→ **Rows on where the targets appear**
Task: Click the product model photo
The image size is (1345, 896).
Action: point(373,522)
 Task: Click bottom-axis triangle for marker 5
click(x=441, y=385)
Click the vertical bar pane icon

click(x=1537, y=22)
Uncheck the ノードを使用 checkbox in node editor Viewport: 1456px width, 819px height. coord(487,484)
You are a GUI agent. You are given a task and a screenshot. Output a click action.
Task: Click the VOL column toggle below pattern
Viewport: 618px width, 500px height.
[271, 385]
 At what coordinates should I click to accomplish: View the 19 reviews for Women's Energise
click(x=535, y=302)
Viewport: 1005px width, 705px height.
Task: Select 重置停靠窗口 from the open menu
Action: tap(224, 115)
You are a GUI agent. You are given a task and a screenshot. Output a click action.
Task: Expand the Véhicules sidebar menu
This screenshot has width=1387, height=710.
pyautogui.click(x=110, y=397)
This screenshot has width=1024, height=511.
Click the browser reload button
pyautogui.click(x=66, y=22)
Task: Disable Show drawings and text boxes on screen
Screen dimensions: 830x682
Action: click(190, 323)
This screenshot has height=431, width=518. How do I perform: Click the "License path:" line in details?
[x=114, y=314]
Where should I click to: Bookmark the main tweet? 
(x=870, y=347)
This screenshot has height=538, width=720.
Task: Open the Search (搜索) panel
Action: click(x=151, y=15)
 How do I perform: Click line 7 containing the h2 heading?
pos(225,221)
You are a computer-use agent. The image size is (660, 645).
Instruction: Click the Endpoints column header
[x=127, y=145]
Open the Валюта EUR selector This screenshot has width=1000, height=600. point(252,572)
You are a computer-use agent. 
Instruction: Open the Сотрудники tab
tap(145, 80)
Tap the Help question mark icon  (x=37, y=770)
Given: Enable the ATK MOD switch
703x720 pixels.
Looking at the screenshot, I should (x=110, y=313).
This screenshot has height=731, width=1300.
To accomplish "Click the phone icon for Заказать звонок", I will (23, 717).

→ **Task to complete**
Reproduce every item above verbatim, line for line.

→ **Worked answer**
Task: Click the product model photo
The image size is (1345, 896).
Action: point(373,522)
 Task: Click bottom-axis triangle for marker 5
click(x=441, y=385)
Click the vertical bar pane icon

click(x=1537, y=22)
Uncheck the ノードを使用 checkbox in node editor Viewport: 1456px width, 819px height. coord(487,484)
You are a GUI agent. You are given a task and a screenshot. Output a click action.
Task: Click the VOL column toggle below pattern
Viewport: 618px width, 500px height.
[271, 385]
 At what coordinates should I click to accomplish: View the 19 reviews for Women's Energise
click(x=535, y=302)
Viewport: 1005px width, 705px height.
Task: Select 重置停靠窗口 from the open menu
Action: tap(224, 115)
You are a GUI agent. You are given a task and a screenshot. Output a click action.
Task: Expand the Véhicules sidebar menu
This screenshot has width=1387, height=710.
pyautogui.click(x=110, y=397)
This screenshot has width=1024, height=511.
Click the browser reload button
pyautogui.click(x=66, y=22)
Task: Disable Show drawings and text boxes on screen
Screen dimensions: 830x682
Action: click(190, 323)
This screenshot has height=431, width=518. How do I perform: Click the "License path:" line in details?
[x=114, y=314]
Where should I click to: Bookmark the main tweet? 
(x=870, y=347)
This screenshot has height=538, width=720.
Task: Open the Search (搜索) panel
Action: click(x=151, y=15)
 How do I perform: Click line 7 containing the h2 heading?
pos(225,221)
You are a computer-use agent. The image size is (660, 645).
Instruction: Click the Endpoints column header
[x=127, y=145]
Open the Валюта EUR selector This screenshot has width=1000, height=600. point(252,572)
You are a computer-use agent. 
Instruction: Open the Сотрудники tab
tap(145, 80)
Tap the Help question mark icon  (x=37, y=770)
Given: Enable the ATK MOD switch
703x720 pixels.
Looking at the screenshot, I should (x=110, y=313).
This screenshot has height=731, width=1300.
To accomplish "Click the phone icon for Заказать звонок", I will (23, 717).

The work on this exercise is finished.